James Jay Edwards reviews Becky, a fun romp of grindhouse cinema, starring Lulu Wilson and Kevin James, directed by Jonathan Milott and Cary Murnion.
With all the turmoil and unrest in the world today, it would seem as if the last thing we need right now is a movie about a gang of neo-Nazis that escapes from prison and terrorizes a multi-racial family. But here we are. Here’s Becky.
Becky is about a young girl, of course named Becky (budding scream queen Lulu Wilson from Annabelle: Creation and Ouija: Origin of Evil), who is treated by her father (Community’s Joel McHale) to a weekend vacation at the family’s lake house. Becky is thankful for the time with her father, since the pair has been drifting rudderless since the death of her mother. A wet blanket is quickly thrown onto the fun, however, when Becky discovers that her father has invited his new girlfriend and her son to come along as well (played by Amanda Brugel and Isaiah Rockcliffe, both from The Handmaid’s Tale).
(Becky, theatrical release poster, Quiver Distribution)
Family drama is only the tip of the iceberg for Becky and company, though. A group of white supremacists (led by Kevin James from The King of Queens) stages a daring prison escape nearby and makes its way to the lake house, desperate to find an object that is hidden inside. What the gang of thugs doesn’t count on is all of the pent-up rage that has been festering inside of Becky since her mother’s death, and the cons find themselves in the wrong place at the wrong time.

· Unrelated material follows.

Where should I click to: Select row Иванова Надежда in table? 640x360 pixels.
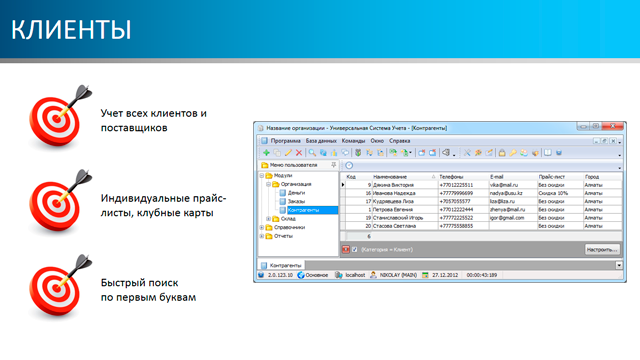tap(482, 193)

There is no “I” in Becky. The movie seems to be a real team effort, with two directors (Jonathan Milott and Cary Murnion, the duo who was also behind Cooties) and three screenwriters (first-timer Nick Morris along with Ruckus and Lane Skye, who wrote The Devil to Pay). The number of chefs in the kitchen explains the “throw everything against the wall” feel that the movie sports. Luckily, most of what is thrown against the wall does in fact stick. Becky is one crazy movie, but the ride is fun as hell.
(Becky, Quiver Distribution)
Milott and Murnion flirt with brilliance all throughout Becky. Sure, a lot of the movie is just shock for shock’s sake, but there are moments of palpable tension and unbearable anxiety in between the sudden bursts of bloodshed. Make no mistake, Becky is a brutally violent film, with all the creative kills and gory effects to prove it. But Milott and Murnion also know how to present imagery that ties the characters together and makes the audience think. Sure, some of the tricks are cheap, but they’re all very effective.
Essentially, Becky boils down to being a revenge flick masquerading as a coming-of-age movie, with just the right dash of retro-grindhouse-exploitation flavor. And, like any good grindhouse movie, parts of Becky border on ridiculous. Like, basically, the whole third act. But that’s not a bad thing. Becky’s revenge on her tormenters has the audience laughing with glee, and not just because she’s wearing a cute knit cartoon animal beanie while she’s taking it out. Becky is I Spit on Your Grave without the over-the-top fifteen-minute rape scene. Bloody and shocking without stepping over the line.
(Becky, Quiver Distribution)
Well, Becky does step over one line. A dog dies. Lots of people die, too. But movie fans usually only care if dogs die. And one does in Becky. You can probably guess that the dog is avenged many times over, but still be aware. If you’re sensitive to that, skip it. Otherwise, Becky is loads of fun.